Boy does life get complicated. This last month’s been all about “big boy stuff,” as Bubbey terms it. Over the last several weeks, he and I had gotten into some really bad fights: same old shit but I guess the drama finally reached a tipping point. We’re in couples counseling now. Say what? I know, right? And I mention it here publicly, because I’m not ashamed to admit we’re seeing a therapist. Fortunately, we’re not to the point of divorce court (yet!) or anything that dire, but apparently we both have “anger management issues.” Yeah, when the therapist gave her initial assessment, I immediately questioned her competency. And actually, John and I both docked off points. I mean hello, was she even listening to us?
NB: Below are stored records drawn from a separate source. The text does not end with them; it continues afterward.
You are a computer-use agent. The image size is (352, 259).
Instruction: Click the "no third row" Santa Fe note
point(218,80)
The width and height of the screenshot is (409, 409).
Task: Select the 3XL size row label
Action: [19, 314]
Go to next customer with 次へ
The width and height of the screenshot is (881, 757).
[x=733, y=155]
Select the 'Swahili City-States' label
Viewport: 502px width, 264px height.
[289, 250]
Anger management is not an issue… there’s no physical violence in the house.
To her credit, she explained, “Anger management isn’t just rage: it’s frustration, impatience, resentment, irritation, annoyance, giving the silent treatment…” Oh, well in that case, hell yeah, we have anger management issues! In fact, I’ve had it my whole damn life then!
So we started seeing Linda three weeks ago… we meet once a week, and then afterwards we have a “date night.” And let me tell you, apparently everyone else is already in on the secret about “date night.” Wtf? Yeah, a friend mentioned having hers on Wednesdays and then two coworkers said they did it too… I suppose we totally missed the boat on that one… Turns out, date night is kinda helpful, because it forces us to connect in a new environment (the therapist suggested trying new restaurants) free from the distractions of home.
During our last counseling session, Linda gave us this anger questionnaire about how our parents handled anger when we were growing up. When I told her I got spanked a lot, she had this child services look of horror on her face. I mean, in retrospect, I totally deserved it. I was a stubborn-ass, unapologetic brat and most times I opted for the belt rather than an apology for my stinging words. Spanking is old school, but I think it’s fine. Then again, I guess it’s a moot point: barren womb forever. So whatever, therapy is working out ok. I’m learning new tools. Guess we’ll be master communicators after this.